Sure, I don't think that married couples need to live together, let alone in the same country (except, you know, by law. . .I think.) Sure, the idea of marriage makes my chest feel tight. And sure, I tend to test the guys that I'm dating, just to make sure they want to stick around. (Most recently, I believe this is what has earned me the endearing nickname "Jerkface.") But I have never been one to hold back from enjoying a person in every capacity for simply who they are--and I've never held myself back from daydreaming about that enjoyment being a lifelong thing. (Execution, on the other hand, will never be anything more than a daydream.)
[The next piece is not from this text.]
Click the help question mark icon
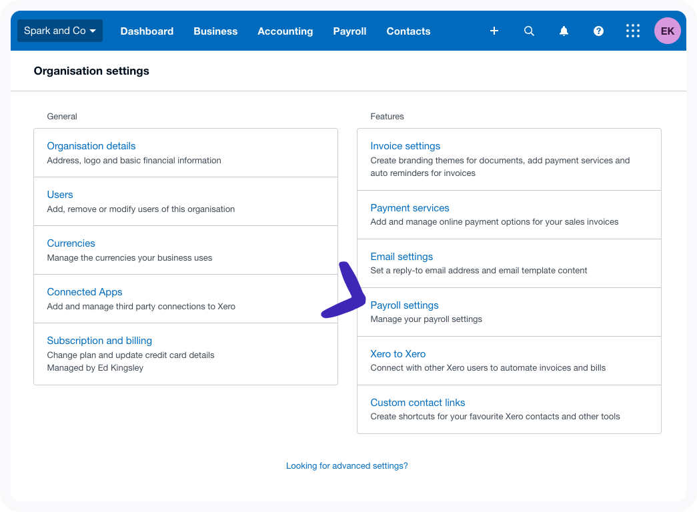This screenshot has height=512, width=697. 598,31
But after nearly five years of living in Toronto, it's only now clear to me what a commitment-phobe I truly am. Natty's moving out at the end of the week, taking most of her belongings with her. Since I work in an office where I essentially get paid in high-fives and the occassional thumbs-up, my co-workers have been eager to help me out in these financially-trying times. "Let us know what you already have, and we'll see what we can give you."
That's just it, though, I explained to them. I don't own anything. After nearly five years of living in Toronto, I don't even have a fork to call my own.
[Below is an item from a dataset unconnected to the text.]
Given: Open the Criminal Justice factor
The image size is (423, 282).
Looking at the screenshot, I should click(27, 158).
So when I returned to Toronto after Christmas holidays, I made the ultimate commitment--in the form of a turntable. Because really, what says commitment more than a vinyl collection? (Although, I have to admit, three weeks later, the "collection" stands at four records that were donated to me by the office intern. I haven't been able to bring myself to actually buy anything yet.)
So Toronto, for now, I'm committing to you. I'm committing to my job, I'm committing to my apartment, to my friends, and maybe even to my relationship.